(WHAT IS ASKED) Repeat word for word the part of the meeting minutes below that runs from "Marty also discussed" up to and including "couldn't be redetermined.".

(GIVEN TEXT)
----

Minutes of the E89044 group meeting, September 17, 1999, at Jefferson Lab


List of participants:
Konrad Aniol
Martin Epstein
Serge Kox
Michael Kuss
Dimitri Margaziotis
Jean Mougey
Gilles Quéméner
Arun Saha
Riad Suleiman
Paul Ulmer
Bogdan Wojtsekhowski

Due to hurrican Floyd several collaborators could not make it to the meeting. Thus, the agenda could not be followed exactly. It was decided that the next meeting will be held on Friday October 15, 1999.

Marty ...
... gave a brief introduction. He discussed the report Status of Preparations which was submitted to Kees the week before. The first paragraph dealt with the helium target. Michael reported that the transfer of the 3He from Bates to JLab was stalled due to some forms being missing. They are now in the local DOE office for signature. The amount will be about 4000 liters. The GWU 3He will not be available, Arun reported Barry Berman is reluctant because his contract forbids the use of the Helium before finishing his experiment. If neccessary, we will have to add Hall C 3He during the December running period.
Marty also discussed the items mentioned in the second half of the report:
  • Item b): The 4 GeV optics study for HRSE was done in August, Nilanga is analyzing it to get the matrix elements. Because there is still no optics study with a beam energy measurement, the spectrometer constants couldn't be redetermined.
  • Gilles asked if the matrices we have are also good if extrapolated to low momentum. The lowest setting in HRSE requires 295 MeV/c. Michael asked if the NMRs will lock at this momentum [1].

----

(DATA EXCERPT)
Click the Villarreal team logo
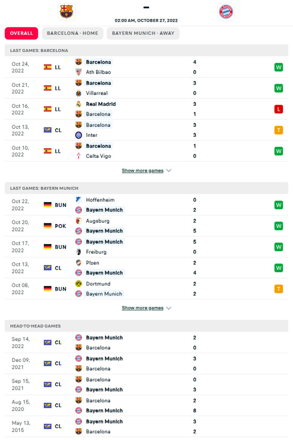The height and width of the screenshot is (440, 293). point(79,93)
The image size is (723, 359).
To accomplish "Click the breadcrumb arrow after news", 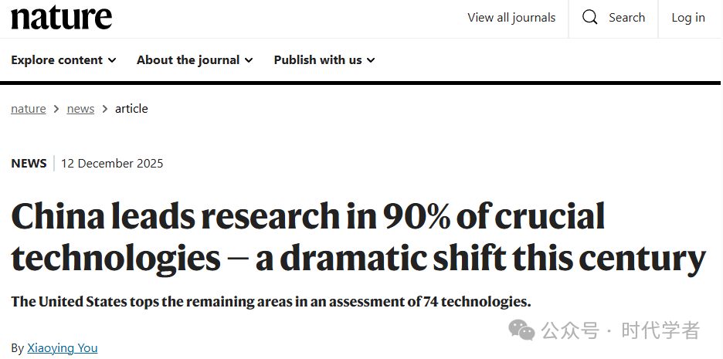I will coord(105,109).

----

(RESULT BELOW)
Marty also discussed the items mentioned in the second half of the report:
  • Item b): The 4 GeV optics study for HRSE was done in August, Nilanga is analyzing it to get the matrix elements. Because there is still no optics study with a beam energy measurement, the spectrometer constants couldn't be redetermined.